Slow season in the violin trade?

July 12, 2013 at 07:23 AM · I've noticed that some auctions on eBay for violins are ending with lower prices than normal. Does your business slow down at this time? Do you do anything to compensate? Arrange more staff holidays? Offer incentives to buyers?

On the consumer side, all I've seen so far is that auction prices are somewhat lower, which makes it a good time to buy a violin or bow on auction. But another place, where I would have bought some accessories is closed for most of the month. Do you know of any other opportunities or effects?

Is this a good time to engage in discussions here which might otherwise have too much traffic and conversely bad time to discuss topics which might have too little?

Replies (29)

July 12, 2013 at 10:43 AM · June auction settlements at Tarisio were not down. In fact, many items went over the high estimates. Difficult to understand why bids could be overall lower the following month.

July 12, 2013 at 02:01 PM · I would say it all depends on what portion of violin market one is sampling.

It would be interesting to find out the correlation between the price of gold and price of violins of the top class. My hunches are telling me that there is a hidden connection.

July 12, 2013 at 08:00 PM · I would not rely on ebay as an indication of the state of the violin market.

July 12, 2013 at 11:28 PM · There's no gold in the violins I've been looking at. The ones with gold in them probably don't suffer much from a short-term decline in the number of potential bidders.

July 13, 2013 at 01:59 AM · I would think the overwhelming majority of violins are now sold through ebay and amazon, with ebay offering the largest number of used, antique and rare instruments, although very rarely violins of the highest quality. I would agree with the original post, that sales of most auction style listings and buy-it-now violins sell for way less than they did even a few years ago. An overabundance of supply is partly to blame, but so is a weak economy, and the nature of internet sales, where there frequently seems to be a race to the bottom, and lowest price is the only consideration for most buyers.

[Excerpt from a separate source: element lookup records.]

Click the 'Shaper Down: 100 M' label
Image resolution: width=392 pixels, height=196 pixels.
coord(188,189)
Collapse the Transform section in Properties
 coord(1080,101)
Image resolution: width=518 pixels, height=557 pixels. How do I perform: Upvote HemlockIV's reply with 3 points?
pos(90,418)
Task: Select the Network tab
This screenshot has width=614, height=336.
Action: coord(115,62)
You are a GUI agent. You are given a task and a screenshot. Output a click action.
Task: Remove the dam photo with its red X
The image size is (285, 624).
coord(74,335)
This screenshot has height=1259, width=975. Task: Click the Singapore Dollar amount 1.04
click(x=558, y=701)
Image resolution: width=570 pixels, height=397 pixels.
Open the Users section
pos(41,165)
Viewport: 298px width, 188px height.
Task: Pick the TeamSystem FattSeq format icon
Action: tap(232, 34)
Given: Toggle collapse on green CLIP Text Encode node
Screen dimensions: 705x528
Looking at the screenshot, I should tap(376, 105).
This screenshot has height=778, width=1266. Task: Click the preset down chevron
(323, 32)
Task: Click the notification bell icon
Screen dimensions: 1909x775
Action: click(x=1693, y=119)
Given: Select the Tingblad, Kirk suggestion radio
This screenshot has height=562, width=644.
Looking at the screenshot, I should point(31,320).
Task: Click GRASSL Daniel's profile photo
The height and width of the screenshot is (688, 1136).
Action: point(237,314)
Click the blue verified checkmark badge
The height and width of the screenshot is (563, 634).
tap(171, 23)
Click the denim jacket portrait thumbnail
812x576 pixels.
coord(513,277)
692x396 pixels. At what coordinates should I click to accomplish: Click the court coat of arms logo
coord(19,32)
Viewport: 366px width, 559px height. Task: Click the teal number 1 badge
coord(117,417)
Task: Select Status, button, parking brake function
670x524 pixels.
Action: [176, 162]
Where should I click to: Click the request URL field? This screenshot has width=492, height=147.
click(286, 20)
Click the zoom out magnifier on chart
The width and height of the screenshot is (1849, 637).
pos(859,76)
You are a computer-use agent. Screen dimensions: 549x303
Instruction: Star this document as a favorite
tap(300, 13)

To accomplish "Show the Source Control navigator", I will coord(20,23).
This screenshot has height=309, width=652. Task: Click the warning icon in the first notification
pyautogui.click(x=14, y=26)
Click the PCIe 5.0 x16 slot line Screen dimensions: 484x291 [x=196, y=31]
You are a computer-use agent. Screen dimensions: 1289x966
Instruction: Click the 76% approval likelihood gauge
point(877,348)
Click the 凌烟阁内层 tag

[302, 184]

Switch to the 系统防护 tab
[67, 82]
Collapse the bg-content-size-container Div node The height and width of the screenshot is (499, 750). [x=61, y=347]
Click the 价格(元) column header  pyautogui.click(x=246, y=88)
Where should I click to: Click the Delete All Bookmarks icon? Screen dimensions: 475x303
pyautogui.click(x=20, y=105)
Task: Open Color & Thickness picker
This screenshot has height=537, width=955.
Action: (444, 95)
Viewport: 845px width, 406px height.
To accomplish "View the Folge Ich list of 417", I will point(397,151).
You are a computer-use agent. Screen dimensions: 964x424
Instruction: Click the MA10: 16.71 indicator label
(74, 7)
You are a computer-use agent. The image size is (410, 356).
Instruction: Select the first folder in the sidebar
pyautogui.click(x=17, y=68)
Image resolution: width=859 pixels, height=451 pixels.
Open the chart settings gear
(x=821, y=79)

July 13, 2013 at 02:11 AM · "I would think the overwhelming majority of violins are now sold through ebay and amazon, with ebay offering the largest number of used, antique and rare instruments"

I'm thinking you're wrong.

And anyway, many of those violins go unsold month after month, and for good reason. No possibility of return, blatantly incorrect info on the maker, blatant over- or under-pricing.

To people that know the market, ebay is just a tiny side show, a triviality.

July 13, 2013 at 02:45 AM · Ebay has hardly any genuine antiques and if they do they're usually in very poor condition and overpriced.

July 13, 2013 at 03:40 AM · Even still, search completed listings, used, sold items only... with these filters, I show 3,832 violins, I believe from past 30 days. These do not include Europe only sales. Not a bad number, and most buyers leave positive feedback. Many but not all ebay vendors are honest, reputable sellers.

July 13, 2013 at 03:56 AM · and about 10% of those violins are playable!!!!

July 13, 2013 at 05:01 PM · Many old-violin dealers on ebay are also luthiers, some quite good, others merely adequate. If you include our beloved new Chinese violins (*GASP!*) on ebay, the number of playable violins for sale at auction and buy-it-now is mind boggling. Yes, many can benefit from string upgrades, bridge re-fit, new post, etc, but I think what J Ray is referring to is that ebay is a major player in both new and old violins, and the fair market value (the value of a thing is the price it will bring!!!) is reflected in these numbers.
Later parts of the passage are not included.